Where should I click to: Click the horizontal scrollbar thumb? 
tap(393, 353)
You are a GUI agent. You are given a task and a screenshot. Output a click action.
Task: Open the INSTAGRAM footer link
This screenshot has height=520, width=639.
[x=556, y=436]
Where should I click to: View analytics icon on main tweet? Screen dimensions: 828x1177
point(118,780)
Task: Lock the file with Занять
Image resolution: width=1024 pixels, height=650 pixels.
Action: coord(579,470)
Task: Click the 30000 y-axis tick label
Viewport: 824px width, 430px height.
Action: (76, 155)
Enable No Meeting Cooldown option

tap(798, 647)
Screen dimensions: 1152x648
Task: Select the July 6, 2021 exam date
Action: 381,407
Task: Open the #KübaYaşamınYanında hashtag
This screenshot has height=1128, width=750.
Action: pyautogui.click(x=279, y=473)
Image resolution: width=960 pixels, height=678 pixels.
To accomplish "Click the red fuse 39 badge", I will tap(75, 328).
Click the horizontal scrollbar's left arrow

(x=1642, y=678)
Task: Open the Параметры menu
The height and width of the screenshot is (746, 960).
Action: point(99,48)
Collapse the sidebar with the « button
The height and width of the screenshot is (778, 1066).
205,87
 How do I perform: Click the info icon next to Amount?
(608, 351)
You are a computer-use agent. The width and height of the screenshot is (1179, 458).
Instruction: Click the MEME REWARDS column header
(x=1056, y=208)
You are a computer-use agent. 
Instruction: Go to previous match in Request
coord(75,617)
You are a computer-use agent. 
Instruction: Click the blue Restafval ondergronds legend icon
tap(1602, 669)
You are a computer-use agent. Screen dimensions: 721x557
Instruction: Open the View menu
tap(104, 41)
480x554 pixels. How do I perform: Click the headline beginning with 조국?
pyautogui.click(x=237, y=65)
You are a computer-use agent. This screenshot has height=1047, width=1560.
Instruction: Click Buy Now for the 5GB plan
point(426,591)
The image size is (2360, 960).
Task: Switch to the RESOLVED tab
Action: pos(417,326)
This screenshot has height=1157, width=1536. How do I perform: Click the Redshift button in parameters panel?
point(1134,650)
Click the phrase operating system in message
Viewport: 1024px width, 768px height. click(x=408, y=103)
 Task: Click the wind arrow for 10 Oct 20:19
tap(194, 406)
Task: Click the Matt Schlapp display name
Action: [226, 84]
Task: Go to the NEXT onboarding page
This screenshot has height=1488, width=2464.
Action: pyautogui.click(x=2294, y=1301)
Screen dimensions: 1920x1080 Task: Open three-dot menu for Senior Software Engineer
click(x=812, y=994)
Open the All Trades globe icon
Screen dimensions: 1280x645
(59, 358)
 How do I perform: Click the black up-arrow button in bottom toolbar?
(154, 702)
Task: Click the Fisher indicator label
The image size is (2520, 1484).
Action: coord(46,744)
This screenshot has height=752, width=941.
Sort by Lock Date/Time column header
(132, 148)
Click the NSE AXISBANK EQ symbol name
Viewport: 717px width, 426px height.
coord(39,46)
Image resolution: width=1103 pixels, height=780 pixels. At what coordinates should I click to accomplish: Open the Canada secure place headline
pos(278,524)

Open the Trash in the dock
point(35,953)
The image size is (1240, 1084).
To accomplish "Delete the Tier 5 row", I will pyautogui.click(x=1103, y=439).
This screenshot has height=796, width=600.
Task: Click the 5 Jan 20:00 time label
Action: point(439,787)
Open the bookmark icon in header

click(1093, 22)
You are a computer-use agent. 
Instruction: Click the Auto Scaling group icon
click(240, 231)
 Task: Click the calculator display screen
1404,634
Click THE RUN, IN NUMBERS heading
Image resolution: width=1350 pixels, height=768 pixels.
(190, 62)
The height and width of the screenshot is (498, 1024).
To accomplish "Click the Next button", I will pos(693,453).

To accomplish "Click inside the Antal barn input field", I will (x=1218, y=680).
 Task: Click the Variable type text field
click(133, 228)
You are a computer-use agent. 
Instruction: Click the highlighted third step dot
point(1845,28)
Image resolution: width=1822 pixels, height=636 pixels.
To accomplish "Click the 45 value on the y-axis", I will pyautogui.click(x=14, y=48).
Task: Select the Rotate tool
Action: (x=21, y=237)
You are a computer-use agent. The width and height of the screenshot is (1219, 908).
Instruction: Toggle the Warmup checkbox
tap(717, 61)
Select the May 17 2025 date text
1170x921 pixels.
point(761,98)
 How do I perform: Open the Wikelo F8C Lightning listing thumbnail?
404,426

■ ■ ■ ■

- _TO DO_
Reproduce the records from the line containing "Task: Click the Variable type text field" through the last line, both included, without changing a character.

- _COMPLETED TASK_
 Task: Click the Variable type text field
click(133, 228)
You are a computer-use agent. 
Instruction: Click the highlighted third step dot
point(1845,28)
Image resolution: width=1822 pixels, height=636 pixels.
To accomplish "Click the 45 value on the y-axis", I will pyautogui.click(x=14, y=48).
Task: Select the Rotate tool
Action: (x=21, y=237)
You are a computer-use agent. The width and height of the screenshot is (1219, 908).
Instruction: Toggle the Warmup checkbox
tap(717, 61)
Select the May 17 2025 date text
1170x921 pixels.
point(761,98)
 How do I perform: Open the Wikelo F8C Lightning listing thumbnail?
404,426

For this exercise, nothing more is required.